By Victor Kanayo
Indications emerged between Thursday night and Friday morning that the September 30 election of the Nigeria Football Federation (NFF) has been submerged in vote-buying.
Heritage Times HT gathered that the various presidential aspirants, especially two top contenders have been busy wooing football delegates with dollars in Benin, Edo State, venue of the election.
The two main rivals – one from the North Ibrahim Gusau and the other from the Southern part of Nigeria Seyi Akinwunmi – have been locked in “a brutal Dollar fight” that has left the camp of other aspirants decimated and in total confusion.

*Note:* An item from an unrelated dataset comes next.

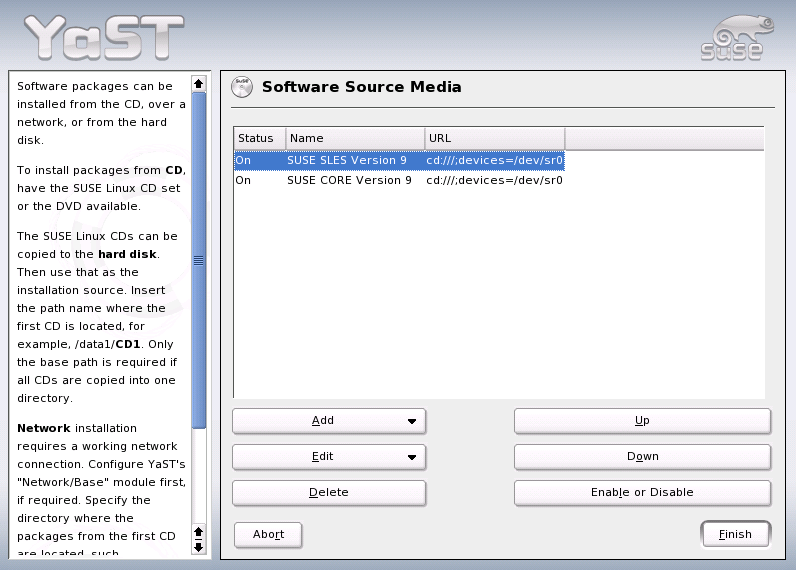Select the SUSE CORE Version 9 row
The image size is (796, 570).
click(349, 181)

An inside source told our Correspondent on ground that the Northern candidate took most observers by surprise when he started doling out $10,000 per delegate. He also insisted on doing so by personally handing over the raw cash to the voters.
The Southern candidate reportedly got the financial support of his State Government, but not the blessings of the out-going NFF President, Amaju Pinnick, and it is left to be seen just how crucial this will be.
Sworn allegiances and alliances have again been thrown into the dustbin as delegates scrambled for raw cash inside the hotels where they lodged.
Vote-buying which first gained currency at the 2014 NFF election in Warri, Delta state, continued unchecked at the 2018 polls.
The trend seem to have swelled with time and has come to stay, meaning that the NFF Presidency will again be for the highest spender.
The other strategy by the preferred candidate, who has the full blessings of Pinnick.
Delegates will be called out by alphabetical order and that way, the supervisors will know how each and every delegate voted.
In recent times, vote-buying trend has characterised Nigeria administrative system – both in Politics and Sports.
It only remains to be seen when and how the country’s relevant government agencies will step up and curb it.